==== Trecho do texto

São Paulo, domingo, 23 de abril de 2000


Envie esta notícia por e-mail para
assinantes do UOL ou da Folha
Próximo Texto | Índice

'Tudo depende de empreendimento público', diz Samaranch
Esporte = governo, na equação do COI

Associated Press
Pessoas em Sion, na Suiça, observam o espanhol Juan Antonio Samaranch anunciar Turim como sede dos Jogos Olímpicos de Inverno de 2006



A um ano do retiro, dirigente analisa, a pedido da Folha, as duas décadas em que esteve no comando do Movimento Olímpico


ROBERTO DIAS
Editor-assistente de Esporte

Na era da TV, das parcerias, das ligas independentes e dos clubes-empresa, uma voz importante defende que esporte é, antes de mais nada, assunto de Estado.
O dono de tal opinião é ninguém menos que Juan Antonio Samaranch, presidente do Comitê Olímpico Internacional, entidade que congrega cerca de 200 países e é responsável pela realização dos Jogos Olímpicos.
Sem renegar personagens cada vez mais importantes do cenário esportivo -como as televisões, que, em sua gestão, só fizeram, multiplicar os rendimentos do COI-, o dirigente diz que os governos deveriam dar mais atenção ao esporte em geral.
"Tudo depende de empreendimentos públicos. É preciso uma maior intervenção do governo no esporte. É um setor muito importante em qualquer política de educação que se queira fazer."
Por causa dessa opinião, diz ele, sempre que possível cobra das autoridades posicionamento em relação ao assunto.

========

Tarefas a realizar =>
a - Traduza para o inglês esta frase da reportagem sobre Samaranch: "Por causa dessa opinião, diz ele, sempre que possível cobra das autoridades posicionamento em relação ao assunto."
b - Por favor, extraia da reportagem sobre Samaranch o trecho que vai de "Na era da TV, das" até "assunto de Estado.", sem mudar nada.
c - Escreva o que vem a seguir na reportagem sobre Samaranch, a partir do ponto em que ela termina.
As linhas não têm nenhum papel nestas tarefas.

==== Extrato de dados

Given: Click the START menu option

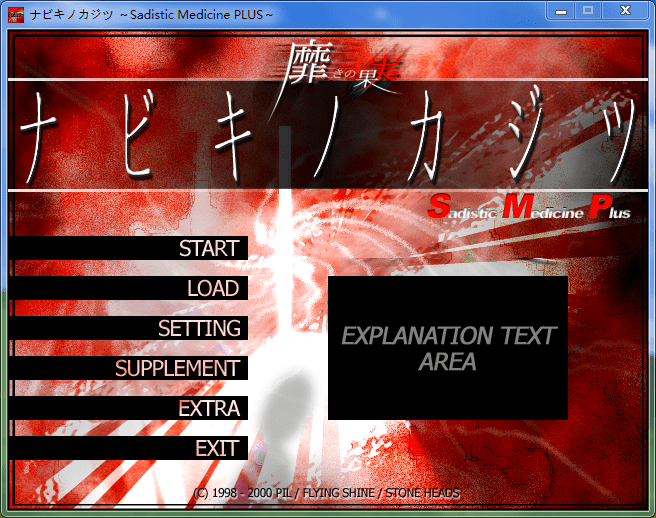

========

Respostas escritas =>
a - Because of this opinion, he says, whenever possible he presses the authorities to take a position on the matter.

b -
Na era da TV, das parcerias, das ligas independentes e dos clubes-empresa, uma voz importante defende que esporte é, antes de mais nada, assunto de Estado.

c -
"Nesse tempo à frente do comitê, tive a oportunidade de encontrar muitos chefes de Estado. E sempre pergunto para eles: "Como o senhor vê o futuro do esporte'? E a resposta sempre é: "O esporte vai ser, cada vez mais, um dos pontos mais importantes da sociedade'", afirma o dirigente.
Da sede do COI, em Lausanne (Suíça), Samaranch, sétimo presidente dos quase 106 anos da história do comitê, concedeu entrevista à Folha, por telefone.
Às portas de sua última Olimpíada -ele deixa o cargo no ano que vem, após 21 anos no comando-, o dirigente vivenciou uma era de fausto para o esporte.
Durante sua gestão, o valor dos direitos de transmissão dos Jogos Olímpicos pulou de US$ 101 milhões (Moscou-80) para US$ 1,7 bilhão (valor negociado para a edição de 2008, em local ainda a ser definido).
Boicotes políticos, o grande fantasma do início de sua gestão, em 1980, não mais ameaçam.
Tamanha riqueza e sucesso, no entanto, não lhe trouxeram somente glórias. E muito menos tranquilidade.
No ano passado, quando sua gestão parecia caminhar para um final sem acidentes, o Movimento Olímpico conheceu o maior escândalo de sua história. Casos de suborno e favorecimentos levaram à expulsão e à renúncia de alguns dos membros do comitê.
Além desse problema, até certo ponto inesperado, outro, tão inexorável quanto, também paira sobre o comitê.
É o doping. Desde o caso do velocista canadense Ben Johnson, em Seul-88, o assunto ganhou as manchetes dos jornais -para não mais sair de lá.
Testes de sangue e exames-surpresa são as atuais armas, mas nenhuma deles promete resolver a questão. E, sem poder garantir, de fato, a lisura dos Jogos, o COI vê suspeitas serem levantadas a cada medalha que distribui.
Problemas que vão ficar para o sucessor de Samaranch, um nome ainda nebuloso em meio a uma montanha de candidatos, nenhum deles com o apoio, pelo menos até agora, do atual presidente do comitê.
A Samaranch, só resta agora zelar pelo sucesso de Sydney, uma Olimpíada que promete, como fizeram suas antecessoras, ser a maior e melhor da história.
Depois, será passar o cargo e se aposentar. "Já tenho idade para isso", diz ele, 79.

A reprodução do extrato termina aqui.